Illinois is likely to become the 11th U.S. state to legalize and regulate adult-use cannabis after the state’s House passed the Cannabis Regulation and Tax Act (CRTA) 66-47 May 31—the last day before adjournment. The legislation has been sent to Gov. J.B. Pritzker, who called for legalization in his gubernatorial campaign and has pledged to sign the law.
The Senate passed the bill May 29. With Pritzker’s signature, Illinois will become the first state to legalize and regulate adult-use cannabis through its legislative process.
“It’s fantastic. It’s the first legislature in the country to pass legalization,” Chris Lindsey, senior legislative counsel for the Marijuana Policy Project (MPP) told Cannabis Business Times. “It’s got absolutely historic equity provisions. It does an amazing amount to try to reduce the harms caused by the war on cannabis. It just hits so many of the notes. I’m extremely proud of everybody that was working in Illinois to make it possible.”
MPP played a significant role in drafting and advocating for the passage of the CRTA, working closely with the bill’s sponsors, Sen. Heather Steans and Rep. Kelly Cassidy.
“MPP is proud to have worked hand-in-hand with state lawmakers and Gov. Pritzker to develop this historic legislation,” said MPP Executive Director Steve Hawkins in a public statement. “The Illinois Legislature has set a standard of excellence with this bill that other states seeking to pass similar legislation should follow. Illinois has put in place a set of equity provisions that should serve as a national model for other state legislatures grappling with how to redress the harm caused to communities targeted in the drug war.”
The bill mandates that starting Jan. 1, 2020, individuals 21 and older can legally possess up to 30 grams of flower, five grams of THC concentrate and five grams of THC in a marijuana-infused product. The state must establish a regulatory structure to license and regulate dispensaries, processors, cultivation centers, craft growers and transporters. Registered medical marijuana patients would be able to cultivate up to five plants at home under the bill.

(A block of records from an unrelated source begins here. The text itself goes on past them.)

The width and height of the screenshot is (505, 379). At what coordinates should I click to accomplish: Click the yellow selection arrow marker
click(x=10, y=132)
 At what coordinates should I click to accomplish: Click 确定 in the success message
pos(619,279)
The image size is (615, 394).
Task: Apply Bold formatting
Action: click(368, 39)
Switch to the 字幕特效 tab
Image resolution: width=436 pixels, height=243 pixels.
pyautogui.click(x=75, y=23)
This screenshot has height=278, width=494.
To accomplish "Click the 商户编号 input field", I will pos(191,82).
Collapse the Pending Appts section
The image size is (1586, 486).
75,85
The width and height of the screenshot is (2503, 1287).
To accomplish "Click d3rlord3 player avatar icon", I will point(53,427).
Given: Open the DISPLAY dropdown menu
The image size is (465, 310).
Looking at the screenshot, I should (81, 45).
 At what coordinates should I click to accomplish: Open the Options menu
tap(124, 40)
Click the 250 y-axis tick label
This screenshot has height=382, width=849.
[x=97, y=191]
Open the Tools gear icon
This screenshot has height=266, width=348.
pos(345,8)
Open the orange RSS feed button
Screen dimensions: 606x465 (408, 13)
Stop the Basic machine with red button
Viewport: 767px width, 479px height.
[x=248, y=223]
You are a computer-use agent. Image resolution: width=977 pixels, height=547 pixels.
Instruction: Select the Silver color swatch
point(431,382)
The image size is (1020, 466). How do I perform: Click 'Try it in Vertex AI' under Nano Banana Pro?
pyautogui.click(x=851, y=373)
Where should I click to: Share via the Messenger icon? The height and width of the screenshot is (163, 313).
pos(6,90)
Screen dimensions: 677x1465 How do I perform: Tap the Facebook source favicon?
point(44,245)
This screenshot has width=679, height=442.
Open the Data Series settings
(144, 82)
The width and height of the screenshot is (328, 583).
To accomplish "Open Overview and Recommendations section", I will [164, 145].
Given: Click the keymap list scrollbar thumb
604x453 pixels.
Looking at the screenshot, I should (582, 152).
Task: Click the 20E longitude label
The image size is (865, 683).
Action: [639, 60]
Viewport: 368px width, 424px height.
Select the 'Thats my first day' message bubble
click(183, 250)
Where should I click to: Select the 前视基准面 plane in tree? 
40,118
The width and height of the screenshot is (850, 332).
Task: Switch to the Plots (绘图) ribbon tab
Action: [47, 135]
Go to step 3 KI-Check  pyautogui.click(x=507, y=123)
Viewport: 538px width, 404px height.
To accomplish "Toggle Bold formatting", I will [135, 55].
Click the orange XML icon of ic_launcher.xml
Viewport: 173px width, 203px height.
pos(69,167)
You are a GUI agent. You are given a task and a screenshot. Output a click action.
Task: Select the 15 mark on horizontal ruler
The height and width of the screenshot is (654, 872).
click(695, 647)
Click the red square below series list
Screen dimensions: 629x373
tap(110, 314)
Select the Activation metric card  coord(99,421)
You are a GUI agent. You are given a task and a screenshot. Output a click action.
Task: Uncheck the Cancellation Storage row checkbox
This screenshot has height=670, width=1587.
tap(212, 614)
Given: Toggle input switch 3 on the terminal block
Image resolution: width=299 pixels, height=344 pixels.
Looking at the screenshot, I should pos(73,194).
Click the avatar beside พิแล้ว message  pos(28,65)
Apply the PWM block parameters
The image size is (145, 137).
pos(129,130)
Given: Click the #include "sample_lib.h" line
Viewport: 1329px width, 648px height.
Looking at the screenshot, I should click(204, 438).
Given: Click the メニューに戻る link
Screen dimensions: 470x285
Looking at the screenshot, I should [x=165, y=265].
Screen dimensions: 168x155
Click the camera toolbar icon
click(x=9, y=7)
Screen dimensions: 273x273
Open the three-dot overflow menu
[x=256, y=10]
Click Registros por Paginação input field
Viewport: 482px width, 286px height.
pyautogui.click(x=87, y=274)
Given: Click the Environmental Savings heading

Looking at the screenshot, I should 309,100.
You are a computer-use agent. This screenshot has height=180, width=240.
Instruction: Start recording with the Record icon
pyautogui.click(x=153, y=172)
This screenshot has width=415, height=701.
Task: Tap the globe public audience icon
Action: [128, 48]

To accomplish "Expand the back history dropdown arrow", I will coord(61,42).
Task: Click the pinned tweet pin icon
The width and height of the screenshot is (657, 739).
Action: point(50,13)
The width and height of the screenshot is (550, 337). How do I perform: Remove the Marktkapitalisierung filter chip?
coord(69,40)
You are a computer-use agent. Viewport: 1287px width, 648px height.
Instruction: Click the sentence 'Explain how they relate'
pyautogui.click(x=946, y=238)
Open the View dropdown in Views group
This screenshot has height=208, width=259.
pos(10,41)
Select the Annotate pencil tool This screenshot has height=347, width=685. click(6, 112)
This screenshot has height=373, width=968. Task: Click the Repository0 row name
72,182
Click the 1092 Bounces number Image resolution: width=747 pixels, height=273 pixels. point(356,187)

The measure also includes expungement provisions that allow past convictions for possession of up to 30 grams of cannabis to be cleared automatically. For cases involving greater than that—up to 500 grams—individuals and the state’s attorneys would be able to petition a court to vacate the convictions.
“Cannabis criminalization in Illinois is coming to an end,” said Illinois NORML Executive Director Dan Linn in a public statement. “While this bill isn’t perfect, it does provide a pathway for adults to legally obtain and consume cannabis. It also expands access and rights for qualified medical patients. Importantly, the bill provides much needed relief to those most harmed by the legacy of prohibition and emphasizes giving those who have been most harmed by cannabis criminalization preference in establishing a foothold in this new industry.”
“We’re going to be able to look back five years from now and see that the quality of life in disadvantaged communities has been made better because of this legislation,” added Chicago NORML Executive Director Edie Moore, also in a public statement.